[Directions for this task]
Repeat every entry exactly as given.

--- START ---

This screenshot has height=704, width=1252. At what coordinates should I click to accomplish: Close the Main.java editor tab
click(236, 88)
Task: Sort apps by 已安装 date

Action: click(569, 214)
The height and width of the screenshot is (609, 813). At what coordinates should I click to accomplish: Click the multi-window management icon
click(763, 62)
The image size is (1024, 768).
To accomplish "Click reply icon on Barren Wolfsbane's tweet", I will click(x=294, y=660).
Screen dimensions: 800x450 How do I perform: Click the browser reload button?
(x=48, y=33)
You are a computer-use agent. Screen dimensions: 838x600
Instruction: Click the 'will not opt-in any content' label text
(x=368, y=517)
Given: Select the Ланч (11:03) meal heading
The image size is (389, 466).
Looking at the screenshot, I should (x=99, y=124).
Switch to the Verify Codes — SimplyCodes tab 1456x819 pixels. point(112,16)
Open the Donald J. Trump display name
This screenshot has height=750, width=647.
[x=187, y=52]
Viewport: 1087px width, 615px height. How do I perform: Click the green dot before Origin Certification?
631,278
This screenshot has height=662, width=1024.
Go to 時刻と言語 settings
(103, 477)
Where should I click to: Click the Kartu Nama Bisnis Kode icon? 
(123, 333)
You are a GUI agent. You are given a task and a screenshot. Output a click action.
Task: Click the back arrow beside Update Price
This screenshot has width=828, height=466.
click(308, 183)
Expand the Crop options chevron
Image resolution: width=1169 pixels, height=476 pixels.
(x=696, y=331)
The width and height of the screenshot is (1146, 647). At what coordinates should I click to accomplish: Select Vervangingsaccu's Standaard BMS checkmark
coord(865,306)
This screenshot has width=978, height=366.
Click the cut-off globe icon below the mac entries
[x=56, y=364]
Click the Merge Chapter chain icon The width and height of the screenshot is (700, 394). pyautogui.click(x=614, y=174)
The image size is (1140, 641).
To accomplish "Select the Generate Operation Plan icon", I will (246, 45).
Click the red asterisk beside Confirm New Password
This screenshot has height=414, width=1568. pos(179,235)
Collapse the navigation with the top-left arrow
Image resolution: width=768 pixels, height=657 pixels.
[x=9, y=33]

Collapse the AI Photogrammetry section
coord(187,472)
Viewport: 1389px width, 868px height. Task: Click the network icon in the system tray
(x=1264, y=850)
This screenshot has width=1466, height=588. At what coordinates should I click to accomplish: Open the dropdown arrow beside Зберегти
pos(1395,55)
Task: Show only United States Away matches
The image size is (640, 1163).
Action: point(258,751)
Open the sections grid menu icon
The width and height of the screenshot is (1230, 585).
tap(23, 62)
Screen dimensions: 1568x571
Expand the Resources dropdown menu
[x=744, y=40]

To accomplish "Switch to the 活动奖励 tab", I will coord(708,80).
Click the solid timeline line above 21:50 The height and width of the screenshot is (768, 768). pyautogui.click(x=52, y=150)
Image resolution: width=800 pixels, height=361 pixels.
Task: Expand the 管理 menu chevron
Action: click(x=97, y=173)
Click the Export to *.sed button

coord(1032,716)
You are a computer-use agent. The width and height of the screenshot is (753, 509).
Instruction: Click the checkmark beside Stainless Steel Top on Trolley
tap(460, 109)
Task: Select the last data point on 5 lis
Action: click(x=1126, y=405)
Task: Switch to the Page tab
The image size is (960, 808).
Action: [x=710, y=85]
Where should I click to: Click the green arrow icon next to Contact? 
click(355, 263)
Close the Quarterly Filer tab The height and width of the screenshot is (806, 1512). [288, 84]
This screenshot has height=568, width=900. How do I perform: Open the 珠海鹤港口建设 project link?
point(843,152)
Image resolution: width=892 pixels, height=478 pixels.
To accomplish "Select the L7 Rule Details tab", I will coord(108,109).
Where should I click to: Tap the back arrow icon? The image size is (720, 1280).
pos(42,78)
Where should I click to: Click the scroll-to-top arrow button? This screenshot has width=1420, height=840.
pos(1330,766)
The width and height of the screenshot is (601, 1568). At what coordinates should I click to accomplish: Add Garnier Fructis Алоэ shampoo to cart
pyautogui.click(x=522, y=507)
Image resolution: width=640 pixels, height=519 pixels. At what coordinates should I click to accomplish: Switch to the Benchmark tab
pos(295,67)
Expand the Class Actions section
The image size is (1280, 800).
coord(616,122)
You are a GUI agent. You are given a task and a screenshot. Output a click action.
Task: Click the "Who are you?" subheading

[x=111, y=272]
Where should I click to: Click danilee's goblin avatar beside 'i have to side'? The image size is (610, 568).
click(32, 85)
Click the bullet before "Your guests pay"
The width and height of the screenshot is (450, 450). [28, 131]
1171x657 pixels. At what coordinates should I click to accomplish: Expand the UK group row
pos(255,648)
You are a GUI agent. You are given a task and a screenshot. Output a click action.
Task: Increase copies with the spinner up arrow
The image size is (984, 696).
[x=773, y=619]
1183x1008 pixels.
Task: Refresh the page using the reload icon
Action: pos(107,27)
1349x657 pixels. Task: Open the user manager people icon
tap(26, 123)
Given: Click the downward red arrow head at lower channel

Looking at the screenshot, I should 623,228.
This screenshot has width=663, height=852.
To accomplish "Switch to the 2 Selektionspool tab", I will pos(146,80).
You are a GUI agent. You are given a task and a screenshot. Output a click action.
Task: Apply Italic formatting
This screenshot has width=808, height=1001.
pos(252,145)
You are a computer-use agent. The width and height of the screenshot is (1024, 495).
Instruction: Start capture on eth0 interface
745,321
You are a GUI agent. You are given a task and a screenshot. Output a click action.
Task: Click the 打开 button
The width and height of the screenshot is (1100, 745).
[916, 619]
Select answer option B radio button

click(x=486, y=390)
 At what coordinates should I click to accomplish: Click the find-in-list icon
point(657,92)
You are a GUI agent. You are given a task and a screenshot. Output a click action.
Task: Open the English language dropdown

--- END ---

[Response box]
This screenshot has height=704, width=1252. At what coordinates should I click to accomplish: Close the Main.java editor tab
click(236, 88)
Task: Sort apps by 已安装 date

Action: click(569, 214)
The height and width of the screenshot is (609, 813). At what coordinates should I click to accomplish: Click the multi-window management icon
click(763, 62)
The image size is (1024, 768).
To accomplish "Click reply icon on Barren Wolfsbane's tweet", I will click(x=294, y=660).
Screen dimensions: 800x450 How do I perform: Click the browser reload button?
(x=48, y=33)
You are a computer-use agent. Screen dimensions: 838x600
Instruction: Click the 'will not opt-in any content' label text
(x=368, y=517)
Given: Select the Ланч (11:03) meal heading
The image size is (389, 466).
Looking at the screenshot, I should (x=99, y=124).
Switch to the Verify Codes — SimplyCodes tab 1456x819 pixels. point(112,16)
Open the Donald J. Trump display name
This screenshot has height=750, width=647.
[x=187, y=52]
Viewport: 1087px width, 615px height. How do I perform: Click the green dot before Origin Certification?
631,278
This screenshot has height=662, width=1024.
Go to 時刻と言語 settings
(103, 477)
Where should I click to: Click the Kartu Nama Bisnis Kode icon? 
(123, 333)
You are a GUI agent. You are given a task and a screenshot. Output a click action.
Task: Click the back arrow beside Update Price
This screenshot has width=828, height=466.
click(308, 183)
Expand the Crop options chevron
Image resolution: width=1169 pixels, height=476 pixels.
(x=696, y=331)
The width and height of the screenshot is (1146, 647). At what coordinates should I click to accomplish: Select Vervangingsaccu's Standaard BMS checkmark
coord(865,306)
This screenshot has width=978, height=366.
Click the cut-off globe icon below the mac entries
[x=56, y=364]
Click the Merge Chapter chain icon The width and height of the screenshot is (700, 394). pyautogui.click(x=614, y=174)
The image size is (1140, 641).
To accomplish "Select the Generate Operation Plan icon", I will (246, 45).
Click the red asterisk beside Confirm New Password
This screenshot has height=414, width=1568. pos(179,235)
Collapse the navigation with the top-left arrow
Image resolution: width=768 pixels, height=657 pixels.
[x=9, y=33]

Collapse the AI Photogrammetry section
coord(187,472)
Viewport: 1389px width, 868px height. Task: Click the network icon in the system tray
(x=1264, y=850)
This screenshot has width=1466, height=588. At what coordinates should I click to accomplish: Open the dropdown arrow beside Зберегти
pos(1395,55)
Task: Show only United States Away matches
The image size is (640, 1163).
Action: point(258,751)
Open the sections grid menu icon
The width and height of the screenshot is (1230, 585).
tap(23, 62)
Screen dimensions: 1568x571
Expand the Resources dropdown menu
[x=744, y=40]

To accomplish "Switch to the 活动奖励 tab", I will coord(708,80).
Click the solid timeline line above 21:50 The height and width of the screenshot is (768, 768). pyautogui.click(x=52, y=150)
Image resolution: width=800 pixels, height=361 pixels.
Task: Expand the 管理 menu chevron
Action: click(x=97, y=173)
Click the Export to *.sed button

coord(1032,716)
You are a computer-use agent. The width and height of the screenshot is (753, 509).
Instruction: Click the checkmark beside Stainless Steel Top on Trolley
tap(460, 109)
Task: Select the last data point on 5 lis
Action: click(x=1126, y=405)
Task: Switch to the Page tab
The image size is (960, 808).
Action: [x=710, y=85]
Where should I click to: Click the green arrow icon next to Contact? 
click(355, 263)
Close the Quarterly Filer tab The height and width of the screenshot is (806, 1512). [288, 84]
This screenshot has height=568, width=900. How do I perform: Open the 珠海鹤港口建设 project link?
point(843,152)
Image resolution: width=892 pixels, height=478 pixels.
To accomplish "Select the L7 Rule Details tab", I will coord(108,109).
Where should I click to: Tap the back arrow icon? The image size is (720, 1280).
pos(42,78)
Where should I click to: Click the scroll-to-top arrow button? This screenshot has width=1420, height=840.
pos(1330,766)
The width and height of the screenshot is (601, 1568). At what coordinates should I click to accomplish: Add Garnier Fructis Алоэ shampoo to cart
pyautogui.click(x=522, y=507)
Image resolution: width=640 pixels, height=519 pixels. At what coordinates should I click to accomplish: Switch to the Benchmark tab
pos(295,67)
Expand the Class Actions section
The image size is (1280, 800).
coord(616,122)
You are a GUI agent. You are given a task and a screenshot. Output a click action.
Task: Click the "Who are you?" subheading

[x=111, y=272]
Where should I click to: Click danilee's goblin avatar beside 'i have to side'? The image size is (610, 568).
click(32, 85)
Click the bullet before "Your guests pay"
The width and height of the screenshot is (450, 450). [28, 131]
1171x657 pixels. At what coordinates should I click to accomplish: Expand the UK group row
pos(255,648)
You are a GUI agent. You are given a task and a screenshot. Output a click action.
Task: Increase copies with the spinner up arrow
The image size is (984, 696).
[x=773, y=619]
1183x1008 pixels.
Task: Refresh the page using the reload icon
Action: pos(107,27)
1349x657 pixels. Task: Open the user manager people icon
tap(26, 123)
Given: Click the downward red arrow head at lower channel

Looking at the screenshot, I should 623,228.
This screenshot has width=663, height=852.
To accomplish "Switch to the 2 Selektionspool tab", I will pos(146,80).
You are a GUI agent. You are given a task and a screenshot. Output a click action.
Task: Apply Italic formatting
This screenshot has width=808, height=1001.
pos(252,145)
You are a computer-use agent. The width and height of the screenshot is (1024, 495).
Instruction: Start capture on eth0 interface
745,321
You are a GUI agent. You are given a task and a screenshot. Output a click action.
Task: Click the 打开 button
The width and height of the screenshot is (1100, 745).
[916, 619]
Select answer option B radio button

click(x=486, y=390)
 At what coordinates should I click to accomplish: Click the find-in-list icon
point(657,92)
You are a GUI agent. You are given a task and a screenshot. Output a click action.
Task: Open the English language dropdown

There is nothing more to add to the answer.